だけど、その魔法の言葉のせいで私が本当に望む未来にはならない。
私は魔女(わたし)に魔法をかけられたシンデレラ。時計が壊れて魔法が解かれない噓つきのシンデレラ。そして魔法が解かれてしまうのを恐れる臆病なシンデレラ。本当の気持ちを曝け出して否定されたとき、私は立っていられるのだろうか。
「ただひとつ心配なんだよな」
「……心配?」
タカヒロは背中を曲げて私の顔を覗き込む。「なに」と冷淡な目でタカヒロと目を合わせると、彼は憎たらしいほど爽やかな笑みを浮かべた。
「由衣が寂しがるんじゃないかって。なんだかんだ生まれてから今までずっと一緒に居ただろ。佐々木部さんと付き合ったら由衣に構ってあげられなくなるからなー」
「勝手に言ってろ。どうせ頼んでもないのに惚気話でも聞かせにくるんだろうけど」
「かもしれないな。その時は朝まで付き合ってもらうわ」
「か……勘弁してよね」
私らしくない、あからさまに元気のない声で返事をしてしまった。そんな私の反応をみてタカヒロは笑う——ことはせず、頭に手をのせて髪を乱してくる。
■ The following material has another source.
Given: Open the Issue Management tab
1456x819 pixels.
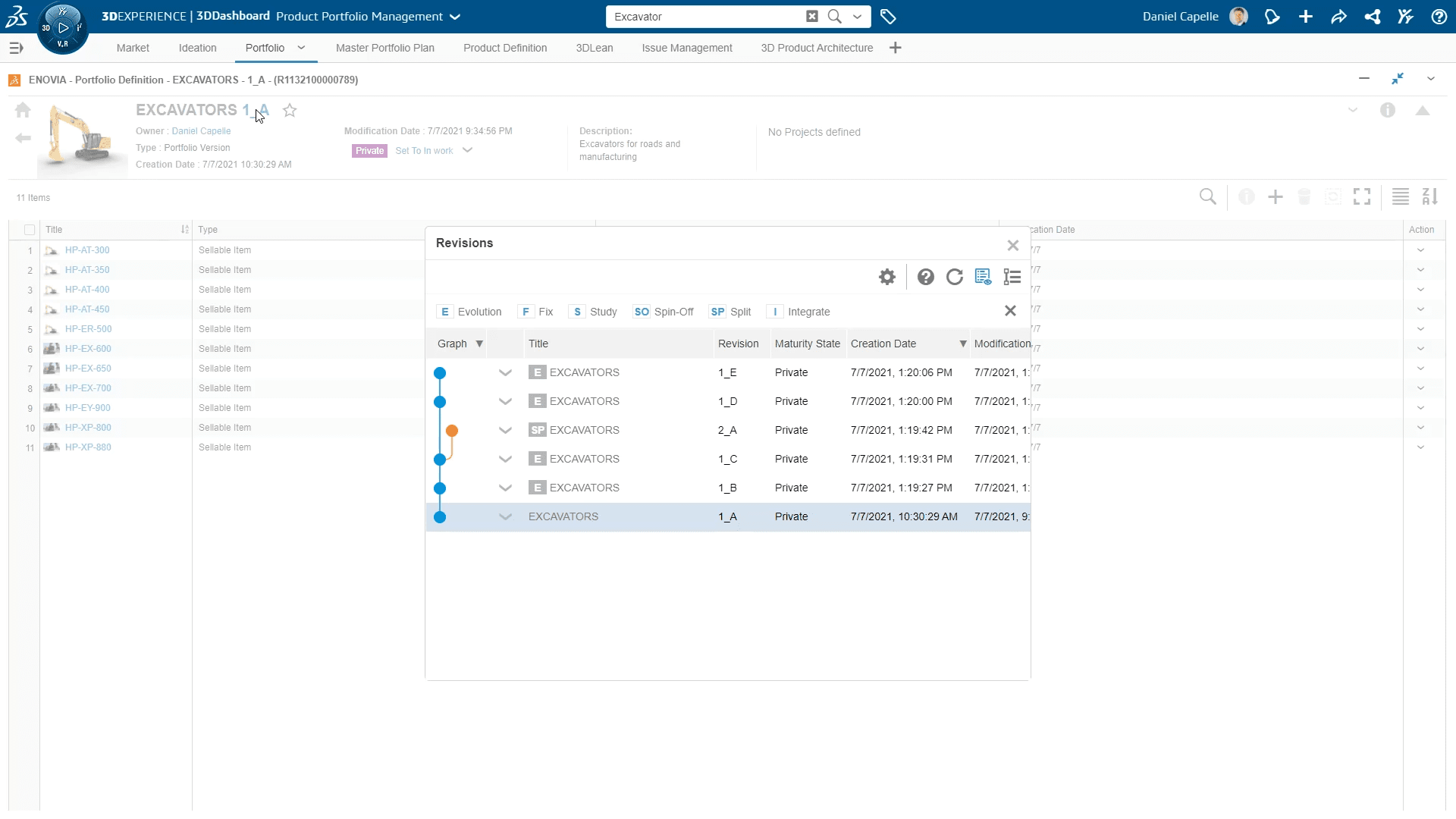Looking at the screenshot, I should pyautogui.click(x=686, y=48).
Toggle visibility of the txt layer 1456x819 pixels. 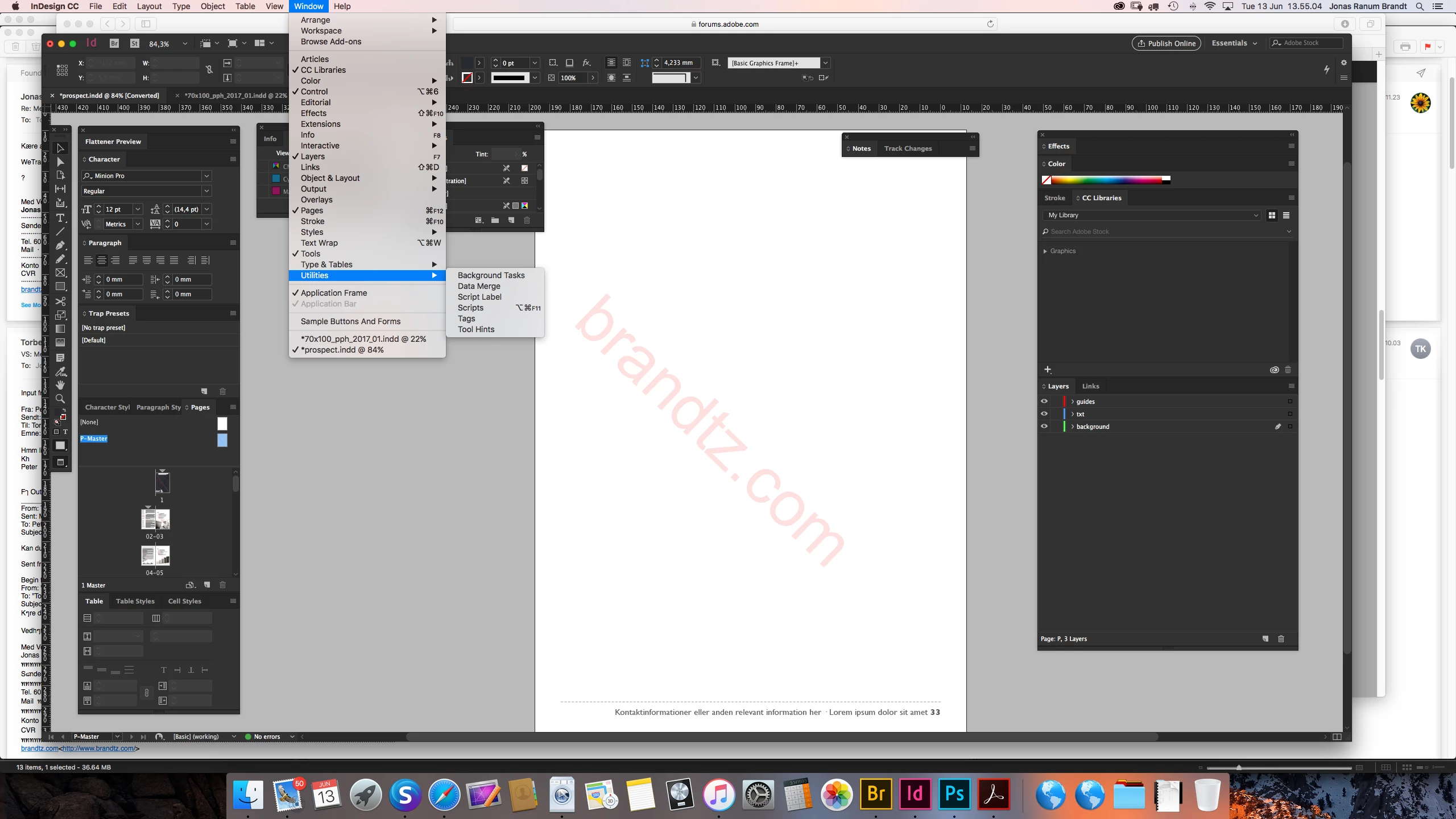click(1044, 413)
「やめっ、やめろ。いつもそれやるけど私以外の女の子には絶対にやるなよ。男が勘違いしがちだけど女の嫌いな男の行動ランキング第5位以内に入るやつだからな」
「由衣。たとえ佐々木部さんと付き合ったとしても由衣のことをないがしろにしない。由衣は俺にとって大事な家族のような存在だから」
ああ。本当にコイツは。乙女心も知らないで無神経に逆撫でしてくる。家族のような存在というのも私のことを妹みたいと思っているということだろう。一瞬、期待してしまった自分が恥ずかしい。私は顔を俯かせて小さく笑う。それを見たタカヒロはホッとした顔で「良かった」と口にする。何を履き違えているのやら。
「みんな急げ急げ!」
その声に反応して顔を上げると目的地である公園がみえた。手前にある横断歩道の信号が点滅している。急げというのは信号が変わってしまう前に早く渡れ、ということだった。赤へと変わる前にクラスメイト達は走って横断歩道を渡っていく。かえでとなぎさ達でさえも口元を押さえながら走っている。とても青春を感じた。
「ほら、俺らも行くぞ」
タカヒロは私の背中をポンッポンッと叩いて彼らの背中を追いかける。私の横をタカヒロが通り過ぎていく。そうやって私の手の届かない所に行ってしまうのだろう。私の知らない経験をして、私の知らない恋をして、タカヒロは大人になっていくのだろう。ずっと隣にいたのに。
「——っ」
私は咄嗟にタカヒロの手首を掴んだ。逃がさないように両手でガッチリと。手錠をかけるみたいに。
「うおっ」
反動で転びそうになるタカヒロを私は全体重をかけて引き寄せた。逃がさないように両手でタカヒロの襟元を掴む。抵抗する間も、一瞬の隙も与えず、私は彼の唇を奪った。そのとき憶えているのは信号が黄色だったことと、しょっぱいソースの味がしたこと。
「へへっ……ざまあみろ!」
車道側の信号機が赤に変わる前に、私は全力で走って横断歩道を渡った。
ふり返ると横断歩道先でタカヒロが唇に触れながら呆然と立ち尽くしているのがみえた。その顔は驚きに満ち、同時に私とタカヒロを繋いでいた糸が切れた音が聴こえた。
「ふふっ、あはは」
瞳から流れていく涙を拭わずみんなの背中を追いかけていく。はあ。はあ。息が上がる。まだ冬を感じる冷えた空気が涙の存在を強調させる。
「はははっ……ひっぐ、ううぅ」
素直になれない私は、彼を困らせることしかできない。
油絵のようににじむ世界に私は走りながら叫んだ。